Get the latest from Beat



“Music is only one way to communicate,” explains Xero, the well-spoken vocalist who contributes a lot of social commentary on the band’s blog. He believes that growing up, many people are “very restricted in the creativity that [they] are allowed or are willing to show,” and dropbunny is really “a celebration of doing things which are outside the norm.”

With a children’s book (Lilly, released June last year) and a themed video game also strung in their cross-formatting bow, a concerted interest in social phenomena and psychology is apparent in the quotes and literature included amongst the band’s web material. In particular, Lilly’s message about police violence caused a small stir, with the Herald Sun and a daytime television program picking it up as an example of misspent youth angst. The reaction was “surprising but pretty cool,” says Xero. The moral tale was another attempt, like their music, to get people “out of their normal perceptual day-to-day systems.” Artwork for the book was created by Blackjack, vocalist and guitarist for the band, and copies are available for sale from dropbunny’s website.

As well as words from prominent psychologists about creativity and the conformist systems forced upon young children, there are a number of phony bios hidden in the band’s site.

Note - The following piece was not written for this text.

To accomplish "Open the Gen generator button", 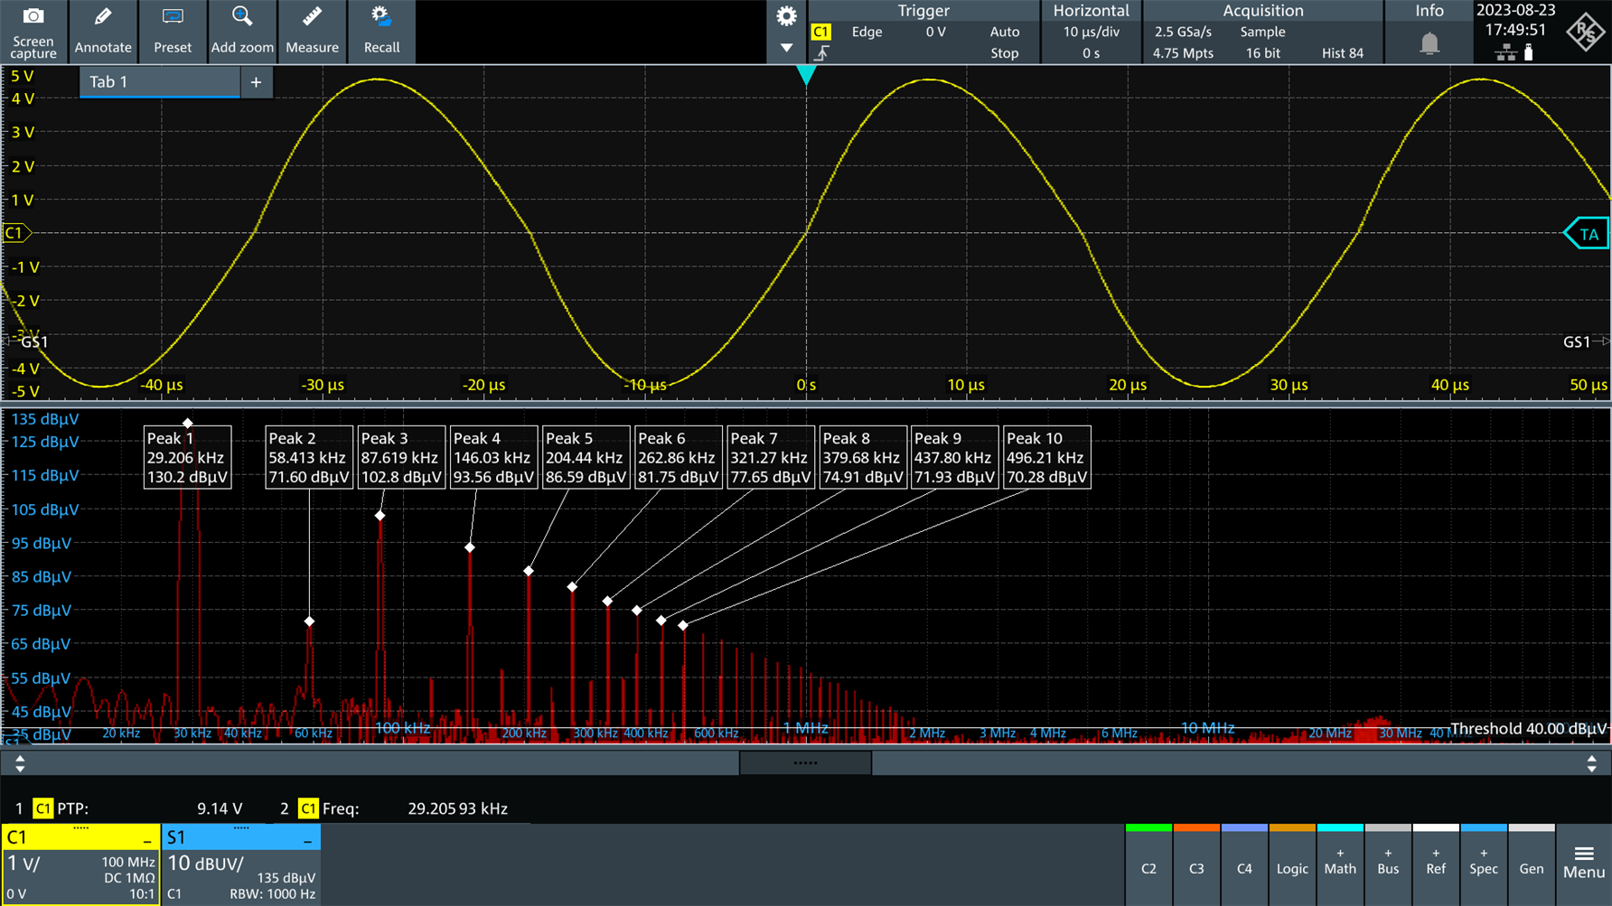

Xero admits there’s a tongue-in-cheek aspect to parts of what dropbunny do, and mixing the “creative and ridiculous” is important; There’s a shared interest in “combining the ‘negative’ emotions that you have with metal, generally, with light-hearted stuff,” he says, “without taking the piss out of the darker side of things that you’re working on.”

The four track preview for the new album showcases some technical proficiency, particularly in the opening track Pentagonal Plywood Prison. Haunting operatic voices are met by a firm rhythm section, with Xero’s vocals in turn moving from a wheedling Brian Molko to violent, spat strength in the heavy sections. There is an accompanying video which depicts a young woman going through the monotony of a cube drone’s morning ritual, preparing for work. In one memorable shot she stares blandly into the camera as she stuffs a piece of toast down her gullet. The other stand-out track is Another Lost Kid, featuring tight, brash guitar and thumping drums meshed together with an artful result.

Although they haven’t trained classically, dropbunny’s members all have experience playing different styles which adds to the “underlying narrative” of their songs, and the ability to mix their methods. An artery of metal still links all parts, and although they haven’t quite reached the zenith of their sound’s maturity, dropbunny’s enthusiastic and eclectic approach proclaims that they are not about to run out of steam.

The band’s release will be a grand show with the boys accompanied by Death of Art, Hybrid Nightmare, Moth and BROOZER. The latter in particular Xero credits with creating “very, very unusual music,” and adds that it’s not often you get to play with a group of bands whom you all really admire. With the release date for dropbunny’s album initially scheduled for September of 2011, there should be a slew of fans attending to celebrate the long-awaited occasion.